Challenge to the Community: Eat Local!
Spring is a good time to devote our attention to local eating. Local foods are fresher and require less transportation and energy than food from the Lower ’48. By buying from local food producers, you help to build up our local food industry and help out the environment. So, it’s green on two levels – financially & environmentally.
Here’s a couple of videos to introduce you to the whole local food concept. The first local food video comes from a private citizen in Vermont. The second video, is from the USDA. Please take a moment to view them by clicking on the green underlined words.
We invite you to participate in our latest “Challenge to the Community”. For the 2010 food season, choose to participate in at least 1 of the following 5 options:
1. Read The Omnivore’s Dilemma, by Micheal Pollan.
If you are new to local food issues, this will give you a good overview of current trends in American food consumption & production. A very good read! You might even find a few partners to share the book with over the Summer.
2. If dining at a tasteful local restaurant, ask if they serve any local foods.
If local foods are available on the menu, order them. If not, ask why they don’t purchase from local producers. Support our local chefs in their endeaver to support our local growers!
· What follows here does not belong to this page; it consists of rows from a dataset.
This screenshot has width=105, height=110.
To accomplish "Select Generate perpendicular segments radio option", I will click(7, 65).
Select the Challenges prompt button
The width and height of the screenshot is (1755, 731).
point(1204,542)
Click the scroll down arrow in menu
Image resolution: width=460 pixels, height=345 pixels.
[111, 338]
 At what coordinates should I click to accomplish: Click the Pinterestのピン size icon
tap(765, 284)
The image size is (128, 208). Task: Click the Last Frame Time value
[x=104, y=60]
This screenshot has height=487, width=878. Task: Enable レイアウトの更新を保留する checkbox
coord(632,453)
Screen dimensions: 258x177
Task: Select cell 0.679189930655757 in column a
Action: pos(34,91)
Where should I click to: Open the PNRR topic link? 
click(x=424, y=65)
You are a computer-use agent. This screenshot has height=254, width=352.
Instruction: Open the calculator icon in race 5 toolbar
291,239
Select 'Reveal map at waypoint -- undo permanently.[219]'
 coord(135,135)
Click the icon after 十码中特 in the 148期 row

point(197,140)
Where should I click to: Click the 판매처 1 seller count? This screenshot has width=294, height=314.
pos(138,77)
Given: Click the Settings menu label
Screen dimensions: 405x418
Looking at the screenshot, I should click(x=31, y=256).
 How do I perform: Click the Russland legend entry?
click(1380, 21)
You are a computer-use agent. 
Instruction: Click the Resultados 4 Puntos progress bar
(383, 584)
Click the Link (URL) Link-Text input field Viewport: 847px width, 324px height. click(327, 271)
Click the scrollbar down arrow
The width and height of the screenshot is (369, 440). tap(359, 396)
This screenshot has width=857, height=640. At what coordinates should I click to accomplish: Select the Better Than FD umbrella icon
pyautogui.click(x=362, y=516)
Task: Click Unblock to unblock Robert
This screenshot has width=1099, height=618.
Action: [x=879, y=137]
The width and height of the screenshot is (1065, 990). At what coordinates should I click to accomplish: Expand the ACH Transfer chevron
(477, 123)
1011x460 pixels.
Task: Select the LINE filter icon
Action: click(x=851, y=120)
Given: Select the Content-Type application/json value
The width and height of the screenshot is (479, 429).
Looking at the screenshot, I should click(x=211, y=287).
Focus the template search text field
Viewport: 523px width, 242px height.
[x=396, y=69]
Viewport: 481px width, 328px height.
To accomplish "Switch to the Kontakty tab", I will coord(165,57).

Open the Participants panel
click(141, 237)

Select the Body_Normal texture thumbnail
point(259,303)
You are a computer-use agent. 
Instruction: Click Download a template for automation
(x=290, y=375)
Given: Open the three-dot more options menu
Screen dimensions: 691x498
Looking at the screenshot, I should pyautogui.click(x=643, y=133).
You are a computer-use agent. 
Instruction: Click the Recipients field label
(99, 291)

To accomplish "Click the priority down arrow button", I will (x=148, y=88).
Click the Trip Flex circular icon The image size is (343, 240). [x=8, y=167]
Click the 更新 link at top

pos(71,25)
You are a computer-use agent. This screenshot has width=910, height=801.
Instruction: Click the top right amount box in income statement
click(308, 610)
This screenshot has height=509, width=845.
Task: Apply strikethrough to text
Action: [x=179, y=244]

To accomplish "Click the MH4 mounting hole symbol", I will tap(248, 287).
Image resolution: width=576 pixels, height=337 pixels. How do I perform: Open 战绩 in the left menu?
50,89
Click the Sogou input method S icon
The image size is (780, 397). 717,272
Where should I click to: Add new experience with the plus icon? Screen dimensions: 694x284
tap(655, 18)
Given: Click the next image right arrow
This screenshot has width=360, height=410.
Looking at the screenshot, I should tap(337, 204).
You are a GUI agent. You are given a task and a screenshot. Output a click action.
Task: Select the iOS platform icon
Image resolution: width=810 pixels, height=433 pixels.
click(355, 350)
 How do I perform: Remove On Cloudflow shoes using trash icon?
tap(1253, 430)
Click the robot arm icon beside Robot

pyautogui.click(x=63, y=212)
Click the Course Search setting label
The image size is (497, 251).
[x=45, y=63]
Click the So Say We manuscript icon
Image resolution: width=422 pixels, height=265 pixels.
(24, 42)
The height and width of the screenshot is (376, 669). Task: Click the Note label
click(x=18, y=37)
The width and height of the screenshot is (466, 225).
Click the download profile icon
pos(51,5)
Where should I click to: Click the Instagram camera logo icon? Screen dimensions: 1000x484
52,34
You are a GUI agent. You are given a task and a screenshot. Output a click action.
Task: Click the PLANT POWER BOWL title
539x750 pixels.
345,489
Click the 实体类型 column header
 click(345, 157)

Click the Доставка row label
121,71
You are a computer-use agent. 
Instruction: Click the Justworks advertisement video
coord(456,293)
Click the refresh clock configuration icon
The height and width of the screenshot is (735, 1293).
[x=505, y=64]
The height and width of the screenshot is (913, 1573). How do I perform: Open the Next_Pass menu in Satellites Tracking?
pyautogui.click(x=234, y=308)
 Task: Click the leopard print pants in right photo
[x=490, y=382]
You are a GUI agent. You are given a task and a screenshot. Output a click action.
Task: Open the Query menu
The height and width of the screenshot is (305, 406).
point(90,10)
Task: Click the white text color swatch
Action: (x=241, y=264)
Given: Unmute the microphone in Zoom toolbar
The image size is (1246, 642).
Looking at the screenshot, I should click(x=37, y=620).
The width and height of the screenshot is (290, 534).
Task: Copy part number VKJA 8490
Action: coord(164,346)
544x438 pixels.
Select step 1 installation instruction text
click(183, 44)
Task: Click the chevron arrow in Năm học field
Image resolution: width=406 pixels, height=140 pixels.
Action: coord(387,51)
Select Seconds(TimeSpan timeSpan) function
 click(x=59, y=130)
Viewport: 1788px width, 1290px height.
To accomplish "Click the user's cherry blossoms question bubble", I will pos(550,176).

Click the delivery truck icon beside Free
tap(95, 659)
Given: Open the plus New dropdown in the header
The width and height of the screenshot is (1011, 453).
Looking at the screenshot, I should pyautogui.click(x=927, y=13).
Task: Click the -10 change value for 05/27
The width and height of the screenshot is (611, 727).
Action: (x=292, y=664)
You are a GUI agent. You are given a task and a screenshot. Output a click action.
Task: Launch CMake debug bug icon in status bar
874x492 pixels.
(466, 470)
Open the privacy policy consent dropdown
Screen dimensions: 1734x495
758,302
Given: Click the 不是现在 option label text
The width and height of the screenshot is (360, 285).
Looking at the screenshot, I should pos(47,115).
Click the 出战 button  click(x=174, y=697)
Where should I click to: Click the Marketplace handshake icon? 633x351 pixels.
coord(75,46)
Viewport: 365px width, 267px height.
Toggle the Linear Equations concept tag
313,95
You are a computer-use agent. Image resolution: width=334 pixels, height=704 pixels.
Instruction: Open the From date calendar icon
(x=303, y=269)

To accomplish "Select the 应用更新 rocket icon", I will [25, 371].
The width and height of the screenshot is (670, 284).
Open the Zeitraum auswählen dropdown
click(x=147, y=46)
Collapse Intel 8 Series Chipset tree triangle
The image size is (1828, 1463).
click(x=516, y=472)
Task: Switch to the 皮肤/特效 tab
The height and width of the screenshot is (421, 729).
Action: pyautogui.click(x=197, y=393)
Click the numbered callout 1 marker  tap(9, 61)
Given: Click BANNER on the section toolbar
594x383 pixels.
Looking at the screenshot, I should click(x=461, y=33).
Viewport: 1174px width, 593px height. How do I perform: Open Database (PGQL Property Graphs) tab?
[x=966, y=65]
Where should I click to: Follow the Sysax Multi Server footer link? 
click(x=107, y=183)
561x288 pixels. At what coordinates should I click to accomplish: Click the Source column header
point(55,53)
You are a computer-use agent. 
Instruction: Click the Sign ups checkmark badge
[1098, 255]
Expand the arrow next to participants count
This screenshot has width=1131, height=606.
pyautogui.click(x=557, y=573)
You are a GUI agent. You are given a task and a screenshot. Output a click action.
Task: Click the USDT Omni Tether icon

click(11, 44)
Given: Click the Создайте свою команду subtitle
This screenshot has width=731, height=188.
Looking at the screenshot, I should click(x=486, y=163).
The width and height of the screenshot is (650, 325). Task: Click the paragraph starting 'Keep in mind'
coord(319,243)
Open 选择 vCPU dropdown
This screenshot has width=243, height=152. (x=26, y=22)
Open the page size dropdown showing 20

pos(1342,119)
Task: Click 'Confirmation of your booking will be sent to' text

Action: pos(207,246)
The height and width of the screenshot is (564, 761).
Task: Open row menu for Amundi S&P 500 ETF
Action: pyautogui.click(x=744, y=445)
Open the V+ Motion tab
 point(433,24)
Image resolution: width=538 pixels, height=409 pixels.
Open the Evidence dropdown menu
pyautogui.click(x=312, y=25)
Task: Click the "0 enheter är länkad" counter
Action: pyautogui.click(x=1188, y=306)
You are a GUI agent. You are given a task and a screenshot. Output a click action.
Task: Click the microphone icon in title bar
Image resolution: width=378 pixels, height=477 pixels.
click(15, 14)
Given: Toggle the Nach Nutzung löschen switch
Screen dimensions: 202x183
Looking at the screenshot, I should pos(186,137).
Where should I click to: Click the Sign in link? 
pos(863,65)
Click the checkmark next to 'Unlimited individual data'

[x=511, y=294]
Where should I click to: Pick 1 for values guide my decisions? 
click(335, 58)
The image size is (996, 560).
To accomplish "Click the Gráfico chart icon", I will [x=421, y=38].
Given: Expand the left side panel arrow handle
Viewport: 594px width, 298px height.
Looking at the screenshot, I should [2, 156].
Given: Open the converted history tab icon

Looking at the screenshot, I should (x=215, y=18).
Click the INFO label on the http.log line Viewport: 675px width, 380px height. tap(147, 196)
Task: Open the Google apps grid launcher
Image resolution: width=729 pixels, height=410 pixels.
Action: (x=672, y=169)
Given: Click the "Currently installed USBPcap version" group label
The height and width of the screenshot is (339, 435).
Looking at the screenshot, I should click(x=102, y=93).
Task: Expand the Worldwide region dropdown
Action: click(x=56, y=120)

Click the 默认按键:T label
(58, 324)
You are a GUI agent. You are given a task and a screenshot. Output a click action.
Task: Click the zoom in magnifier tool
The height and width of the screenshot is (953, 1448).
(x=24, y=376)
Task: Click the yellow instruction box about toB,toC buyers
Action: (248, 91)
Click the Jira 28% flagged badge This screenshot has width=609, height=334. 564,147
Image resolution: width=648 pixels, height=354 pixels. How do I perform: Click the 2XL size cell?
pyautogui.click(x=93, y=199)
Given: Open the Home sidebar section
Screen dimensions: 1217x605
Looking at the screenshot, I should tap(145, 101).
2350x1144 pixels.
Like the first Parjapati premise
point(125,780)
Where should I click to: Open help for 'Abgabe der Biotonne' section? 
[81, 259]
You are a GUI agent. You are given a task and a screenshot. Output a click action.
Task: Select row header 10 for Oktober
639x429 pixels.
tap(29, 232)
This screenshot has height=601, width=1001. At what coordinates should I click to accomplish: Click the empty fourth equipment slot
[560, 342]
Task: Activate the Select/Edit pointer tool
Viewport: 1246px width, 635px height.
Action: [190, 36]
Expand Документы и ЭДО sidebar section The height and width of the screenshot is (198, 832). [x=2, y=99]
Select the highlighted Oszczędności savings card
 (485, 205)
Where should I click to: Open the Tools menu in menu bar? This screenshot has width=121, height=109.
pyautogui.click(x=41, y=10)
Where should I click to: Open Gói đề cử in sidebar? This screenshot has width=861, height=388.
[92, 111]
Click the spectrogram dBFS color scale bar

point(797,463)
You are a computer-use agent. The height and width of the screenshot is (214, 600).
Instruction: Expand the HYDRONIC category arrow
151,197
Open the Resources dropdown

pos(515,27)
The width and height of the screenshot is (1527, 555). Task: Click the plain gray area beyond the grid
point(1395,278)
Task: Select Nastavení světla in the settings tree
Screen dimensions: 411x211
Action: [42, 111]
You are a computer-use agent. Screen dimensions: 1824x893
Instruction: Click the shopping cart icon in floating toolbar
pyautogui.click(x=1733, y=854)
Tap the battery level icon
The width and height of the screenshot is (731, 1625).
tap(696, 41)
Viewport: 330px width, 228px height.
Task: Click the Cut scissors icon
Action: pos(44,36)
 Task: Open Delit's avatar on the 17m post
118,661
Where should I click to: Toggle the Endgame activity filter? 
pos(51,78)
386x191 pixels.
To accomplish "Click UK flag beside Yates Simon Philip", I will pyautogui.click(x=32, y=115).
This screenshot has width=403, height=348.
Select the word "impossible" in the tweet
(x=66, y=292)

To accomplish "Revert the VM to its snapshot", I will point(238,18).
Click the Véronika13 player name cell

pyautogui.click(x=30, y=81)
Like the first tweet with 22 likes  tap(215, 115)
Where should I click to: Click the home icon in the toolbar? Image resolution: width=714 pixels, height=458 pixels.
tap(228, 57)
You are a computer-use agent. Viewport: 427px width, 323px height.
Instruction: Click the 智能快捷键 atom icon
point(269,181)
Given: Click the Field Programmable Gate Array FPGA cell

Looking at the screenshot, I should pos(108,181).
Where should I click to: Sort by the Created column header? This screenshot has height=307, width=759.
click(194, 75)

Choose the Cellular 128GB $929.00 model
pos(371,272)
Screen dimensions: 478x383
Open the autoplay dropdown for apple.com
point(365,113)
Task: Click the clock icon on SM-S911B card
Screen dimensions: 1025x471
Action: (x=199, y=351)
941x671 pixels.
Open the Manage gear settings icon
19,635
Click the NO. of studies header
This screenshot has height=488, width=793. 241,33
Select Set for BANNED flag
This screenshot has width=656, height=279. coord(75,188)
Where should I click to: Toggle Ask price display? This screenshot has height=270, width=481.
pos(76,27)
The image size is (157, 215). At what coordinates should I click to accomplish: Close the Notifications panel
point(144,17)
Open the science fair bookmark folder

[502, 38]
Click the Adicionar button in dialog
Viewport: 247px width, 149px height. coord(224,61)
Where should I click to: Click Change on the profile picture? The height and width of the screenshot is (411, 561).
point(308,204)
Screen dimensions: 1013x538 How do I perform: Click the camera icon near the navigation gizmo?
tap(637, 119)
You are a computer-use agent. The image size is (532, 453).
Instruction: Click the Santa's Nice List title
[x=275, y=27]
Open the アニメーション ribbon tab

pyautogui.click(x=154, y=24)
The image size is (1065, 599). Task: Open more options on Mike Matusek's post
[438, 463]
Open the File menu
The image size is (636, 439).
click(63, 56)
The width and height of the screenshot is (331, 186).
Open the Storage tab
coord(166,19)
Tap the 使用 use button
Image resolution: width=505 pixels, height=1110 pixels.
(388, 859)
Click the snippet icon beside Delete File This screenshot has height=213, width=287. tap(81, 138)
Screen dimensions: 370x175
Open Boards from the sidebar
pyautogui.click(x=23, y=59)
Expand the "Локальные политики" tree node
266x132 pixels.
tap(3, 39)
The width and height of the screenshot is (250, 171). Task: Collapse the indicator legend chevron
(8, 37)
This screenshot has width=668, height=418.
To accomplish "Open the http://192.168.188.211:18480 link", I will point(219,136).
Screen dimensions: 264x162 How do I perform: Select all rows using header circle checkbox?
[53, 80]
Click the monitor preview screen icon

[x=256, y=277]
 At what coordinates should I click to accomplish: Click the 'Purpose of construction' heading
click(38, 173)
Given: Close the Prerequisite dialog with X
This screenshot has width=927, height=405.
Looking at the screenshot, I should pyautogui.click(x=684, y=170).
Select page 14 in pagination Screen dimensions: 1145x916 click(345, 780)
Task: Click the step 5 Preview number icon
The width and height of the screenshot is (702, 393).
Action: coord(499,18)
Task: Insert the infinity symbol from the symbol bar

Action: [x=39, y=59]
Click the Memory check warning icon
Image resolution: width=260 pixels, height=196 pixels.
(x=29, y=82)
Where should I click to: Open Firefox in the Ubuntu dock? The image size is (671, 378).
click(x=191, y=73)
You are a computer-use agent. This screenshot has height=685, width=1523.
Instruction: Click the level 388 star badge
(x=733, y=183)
3. Try to grow a vegetable or fruit you’ve never grown before.
It’s very rewarding to grow your own food and builds self-sustainability confidence. You can even grow food in a small container!
4. Introduce yourself to 1 local food producer.
Find out what products the local farmer, rancher, fisherman (etc.) produces, how their food is produced, and where to purchase their products. Please be respectful of their time, as they’ll be in the middle of their busy “Peak Season”.
5. Add 1 local food to your diet.
If you currently purchase lettuce that was grown in Washington, consider switching to a locally grown lettuce. (Same with carrots, broccoli, or another veggie.) Start measuring your food’s travel miles.
Note: If you decide to take this challenge, challenge yourself from your skill level and be safe. For safety reasons, please do not consume products that you have not educated yourself about or are unfamiliar with. Be aware that you are responsible for knowing about the laws and risks associated with the production, harvesting, and preparation of local foods. Remember that you are responsible for your own, your family’s, and your food guests’ food safety and consumption.
Most importantly, have fun with this challenge. You are invited to join us at an “Alaska Farms & Oceans Harvest Party Potluck” (still in the planning stages) in August or September.